What the task requires ▸ Set every record down again, exactly and completely.
- Opening Delimiter -
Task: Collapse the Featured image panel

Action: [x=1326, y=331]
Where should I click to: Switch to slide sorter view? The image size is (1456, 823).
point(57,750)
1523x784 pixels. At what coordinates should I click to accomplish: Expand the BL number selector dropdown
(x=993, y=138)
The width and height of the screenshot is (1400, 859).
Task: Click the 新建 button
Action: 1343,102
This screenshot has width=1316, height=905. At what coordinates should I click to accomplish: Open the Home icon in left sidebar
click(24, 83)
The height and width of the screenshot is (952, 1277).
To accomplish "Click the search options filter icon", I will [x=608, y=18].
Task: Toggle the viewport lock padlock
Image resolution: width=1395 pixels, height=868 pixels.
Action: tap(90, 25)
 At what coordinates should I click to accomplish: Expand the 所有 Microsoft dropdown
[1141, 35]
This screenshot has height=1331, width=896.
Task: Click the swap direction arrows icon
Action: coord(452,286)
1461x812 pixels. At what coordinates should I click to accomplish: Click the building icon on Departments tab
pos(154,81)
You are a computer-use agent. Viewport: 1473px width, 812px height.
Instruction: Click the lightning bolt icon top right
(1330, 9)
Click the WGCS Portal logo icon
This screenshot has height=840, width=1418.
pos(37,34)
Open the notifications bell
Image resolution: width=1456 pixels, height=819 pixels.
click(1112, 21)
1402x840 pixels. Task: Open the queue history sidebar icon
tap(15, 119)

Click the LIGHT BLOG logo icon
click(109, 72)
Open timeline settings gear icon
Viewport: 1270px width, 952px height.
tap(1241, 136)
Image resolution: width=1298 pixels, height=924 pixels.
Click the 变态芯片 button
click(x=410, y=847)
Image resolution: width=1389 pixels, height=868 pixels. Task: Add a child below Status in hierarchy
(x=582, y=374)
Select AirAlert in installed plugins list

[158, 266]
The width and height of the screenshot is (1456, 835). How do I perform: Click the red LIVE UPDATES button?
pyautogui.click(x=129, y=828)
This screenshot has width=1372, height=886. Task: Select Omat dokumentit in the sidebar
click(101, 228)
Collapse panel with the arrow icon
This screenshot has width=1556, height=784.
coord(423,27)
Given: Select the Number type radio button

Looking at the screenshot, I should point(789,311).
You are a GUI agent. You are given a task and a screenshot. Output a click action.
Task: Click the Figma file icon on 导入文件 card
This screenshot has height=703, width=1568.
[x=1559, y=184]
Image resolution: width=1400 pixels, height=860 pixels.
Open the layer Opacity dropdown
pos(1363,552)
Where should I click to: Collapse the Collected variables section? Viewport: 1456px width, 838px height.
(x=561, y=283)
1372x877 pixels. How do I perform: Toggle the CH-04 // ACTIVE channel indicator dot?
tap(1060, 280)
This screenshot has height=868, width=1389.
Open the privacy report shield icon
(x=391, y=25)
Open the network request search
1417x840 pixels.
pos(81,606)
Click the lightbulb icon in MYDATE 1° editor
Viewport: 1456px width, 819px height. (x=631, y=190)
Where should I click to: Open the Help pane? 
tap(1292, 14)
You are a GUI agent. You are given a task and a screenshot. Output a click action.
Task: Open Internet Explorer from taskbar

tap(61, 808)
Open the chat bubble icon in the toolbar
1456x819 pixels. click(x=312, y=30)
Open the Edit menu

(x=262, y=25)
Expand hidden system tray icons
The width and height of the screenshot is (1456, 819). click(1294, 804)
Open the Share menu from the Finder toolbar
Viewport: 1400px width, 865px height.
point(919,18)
- Closing Delimiter -
Written response ▸
Task: Collapse the Featured image panel

Action: [x=1326, y=331]
Where should I click to: Switch to slide sorter view? The image size is (1456, 823).
point(57,750)
1523x784 pixels. At what coordinates should I click to accomplish: Expand the BL number selector dropdown
(x=993, y=138)
The width and height of the screenshot is (1400, 859).
Task: Click the 新建 button
Action: 1343,102
This screenshot has width=1316, height=905. At what coordinates should I click to accomplish: Open the Home icon in left sidebar
click(24, 83)
The height and width of the screenshot is (952, 1277).
To accomplish "Click the search options filter icon", I will [x=608, y=18].
Task: Toggle the viewport lock padlock
Image resolution: width=1395 pixels, height=868 pixels.
Action: tap(90, 25)
 At what coordinates should I click to accomplish: Expand the 所有 Microsoft dropdown
[1141, 35]
This screenshot has height=1331, width=896.
Task: Click the swap direction arrows icon
Action: coord(452,286)
1461x812 pixels. At what coordinates should I click to accomplish: Click the building icon on Departments tab
pos(154,81)
You are a computer-use agent. Viewport: 1473px width, 812px height.
Instruction: Click the lightning bolt icon top right
(1330, 9)
Click the WGCS Portal logo icon
This screenshot has height=840, width=1418.
pos(37,34)
Open the notifications bell
Image resolution: width=1456 pixels, height=819 pixels.
click(1112, 21)
1402x840 pixels. Task: Open the queue history sidebar icon
tap(15, 119)

Click the LIGHT BLOG logo icon
click(109, 72)
Open timeline settings gear icon
Viewport: 1270px width, 952px height.
tap(1241, 136)
Image resolution: width=1298 pixels, height=924 pixels.
Click the 变态芯片 button
click(x=410, y=847)
Image resolution: width=1389 pixels, height=868 pixels. Task: Add a child below Status in hierarchy
(x=582, y=374)
Select AirAlert in installed plugins list

[158, 266]
The width and height of the screenshot is (1456, 835). How do I perform: Click the red LIVE UPDATES button?
pyautogui.click(x=129, y=828)
This screenshot has width=1372, height=886. Task: Select Omat dokumentit in the sidebar
click(101, 228)
Collapse panel with the arrow icon
This screenshot has width=1556, height=784.
coord(423,27)
Given: Select the Number type radio button

Looking at the screenshot, I should point(789,311).
You are a GUI agent. You are given a task and a screenshot. Output a click action.
Task: Click the Figma file icon on 导入文件 card
This screenshot has height=703, width=1568.
[x=1559, y=184]
Image resolution: width=1400 pixels, height=860 pixels.
Open the layer Opacity dropdown
pos(1363,552)
Where should I click to: Collapse the Collected variables section? Viewport: 1456px width, 838px height.
(x=561, y=283)
1372x877 pixels. How do I perform: Toggle the CH-04 // ACTIVE channel indicator dot?
tap(1060, 280)
This screenshot has height=868, width=1389.
Open the privacy report shield icon
(x=391, y=25)
Open the network request search
1417x840 pixels.
pos(81,606)
Click the lightbulb icon in MYDATE 1° editor
Viewport: 1456px width, 819px height. (x=631, y=190)
Where should I click to: Open the Help pane? 
tap(1292, 14)
You are a GUI agent. You are given a task and a screenshot. Output a click action.
Task: Open Internet Explorer from taskbar

tap(61, 808)
Open the chat bubble icon in the toolbar
1456x819 pixels. click(x=312, y=30)
Open the Edit menu

(x=262, y=25)
Expand hidden system tray icons
The width and height of the screenshot is (1456, 819). click(1294, 804)
Open the Share menu from the Finder toolbar
Viewport: 1400px width, 865px height.
point(919,18)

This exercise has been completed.